What Happened To All The Great Pennsylvania Quarterbacks?

Unitas. Namath. Montana. Marino.

These are men on the Mount Rushmore of NFL quarterbacks. And they are all products of the great state of Pennsylvania.

No state in the country has produced more NFL Hall of Fame quarterbacks than the Keystone State, with six in all: Johnny Unitas, Joe Namath, Joe Montana, Dan Marino, Jim Kelly and George Blanda.

Pennsylvania is the quarterback factory. At least it was. But as I was watching Sportscenter on the eve of the 2012 NFL season’s kickoff slated for tonight, I saw a clip of Dan Marino and the Miami Dolphins defeating John Elway and the defending Super Bowl champion Denver Broncos in 1999. The clip was shown to demonstrate the last time a Super Bowl winner lost the opener, with the defending champion Giants taking on the Cowboys tonight.

When I saw Marino slinging the pill, I realized he was really the last great quarterback from my home state, and when I really thought about it, I had a hard time coming up with many starting quarterbacks from Pennsylvania over the past 15 years. Philadelphia native Rich Gannon had a nice career and got to a Super Bowl, but besides that, no one really jumped out at me beyond the few Pennsylvania starters around today. Thus the question dawned on me: What the hell happened to all the great NFL quarterbacks from Pennsylvania?

As it stands, there are seven quarterbacks from Pennsylvania on NFL rosters. Only two of them are starters: Atlanta’s Matt Ryan and Houston’s Matt Schaub. And while both are very good quarterbacks, neither would be consider Hall of Fame caliber, at least not right now. The other five are all backups right now, several of them third-stringers, with only Pittsburgh’s Charlie Batch and Jacksonville’s Chad Henne really being starting quarterbacks for any significant time during their careers. Yes, Cincinnati’s Bruce Gradkowski has some starts under his belt, but he’s never been considered the starter really. Rounding out the list are Miami’s Pat Devlin, who hung on with the release of David Garrard, and Oakland’s Terrelle Pryor, who has not had any sort of significant playing time buried for the Raiders.

Now you look at today’s elite and you see states like Texas and California, historically NFL-fertile grounds, producing the likes of Drew Brees, Aaron Rodgers and Tom Brady, while Pennsylvania trails behind.

It’s a little bit curious, don’t you think?
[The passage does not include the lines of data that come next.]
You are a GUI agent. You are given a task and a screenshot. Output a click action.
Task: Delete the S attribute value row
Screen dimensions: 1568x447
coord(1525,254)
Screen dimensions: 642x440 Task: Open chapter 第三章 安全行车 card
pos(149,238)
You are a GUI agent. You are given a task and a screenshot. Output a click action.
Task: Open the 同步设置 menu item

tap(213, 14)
Granted, Hall of Fame quarterbacks don’t grow on trees. Hell, NFL quarterbacks are rare enough to come by, and having seven from one state including two current starters for playoff teams is nothing to sneeze at. But the dominance doesn’t seem to be there like it once was.

Unitas, Namath, Blanda, Montana, Marino, Kelly — those guys overlapped but spanned generations. That no longer seems to be the case. Because Johnny U, Broadway Joe and all the rest have been replaced with Henne and Pryor and Batch.

Pennsylvania used to be the quarterback state. Now it’s just another state with a few quarterbacks. What happened?